Here’s some important questions for you to consider before moving on with therapy for your teen:
What is your approach when you come up against a problem?
What is your teen’s approach when they come up against a problem?
Who’s responsible for your teen’s emotional recovery?
If you’re responsible for your teen’s emotional recovery and your teen doesn’t get better, where does that leave you? Where does that leave your teen?
Let me tell you a little secret. Your teen doesn’t need to be “fixed”. They need support. Adolescence is explorescence. Exploration requires fluidity or flexibility for the necessary pains and bumps we make and experience as we discover. Teens sometimes find out who they are by being who they are not. Support and teaching is a more suitable role for parents of teens. “Fixing” assumes the parent can obtain super human abilities to: right the wrongs the teen has experienced, control the environment, social climate, the way the teen perceives those things, or has the ability to prevent future pain from occurring. In short, “fixing” assumes parents have a control that they simply do not have.

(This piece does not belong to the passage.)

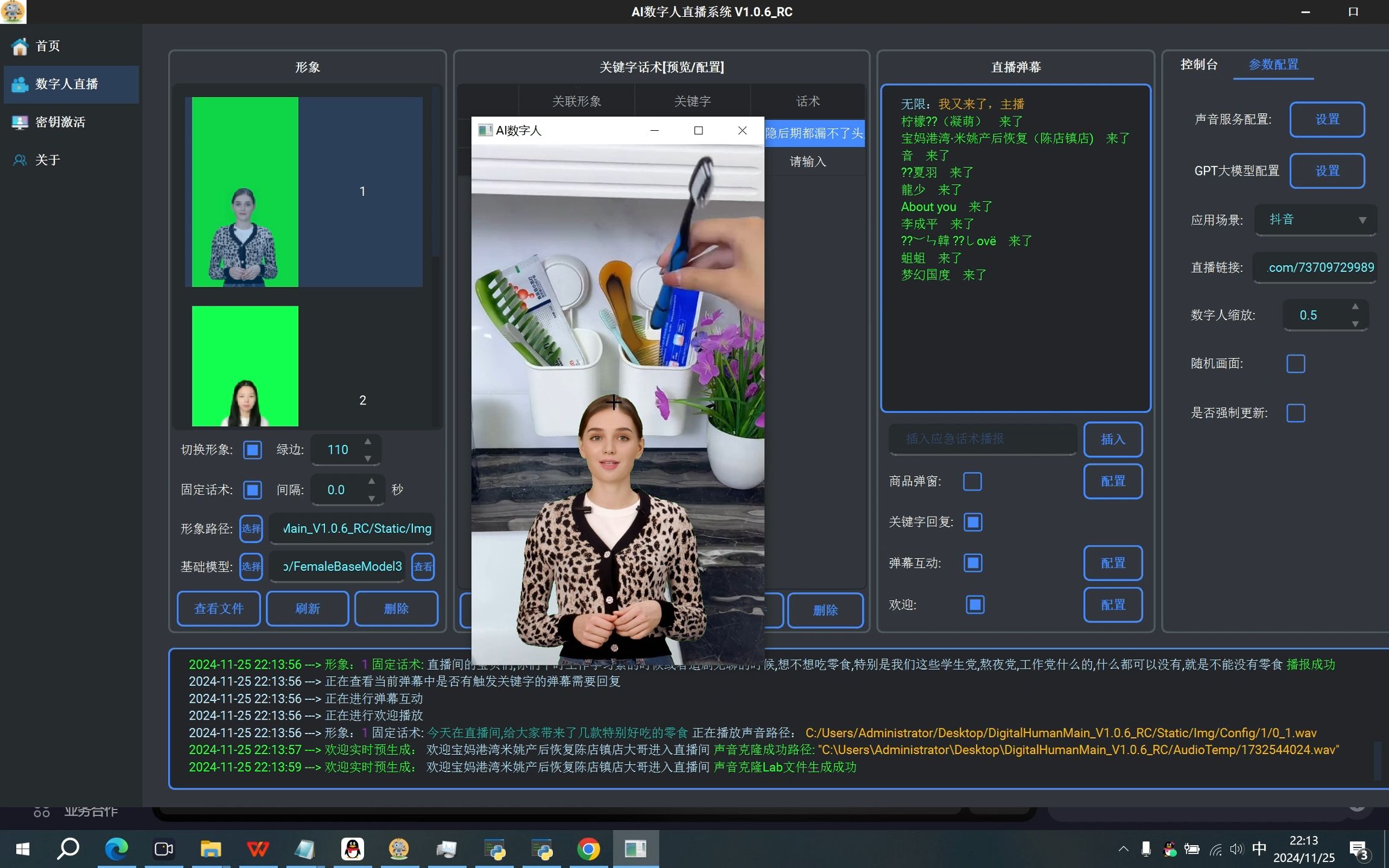1389x868 pixels.
Task: Open the 密钥激活 sidebar icon
Action: tap(20, 122)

However, parents of teens have influence.
Sometimes teens will choose to follow the influence of their parent, and in doing so, they are able to avoid pain. They own this accomplishment because they chose it. Other times the influence of the parent is ignored and the teen suffers. The teen owns this too. This is how we grow. Under the weight of our own accomplishments and failures, not the accomplishments and failures of another who seeks to control us; no matter the motive.
We parents are powerful, but not powerful enough to control the emotional experience of another person. And because our power is limited by another’s ability to choose, our role as a parent changes from “fixing” to coaching.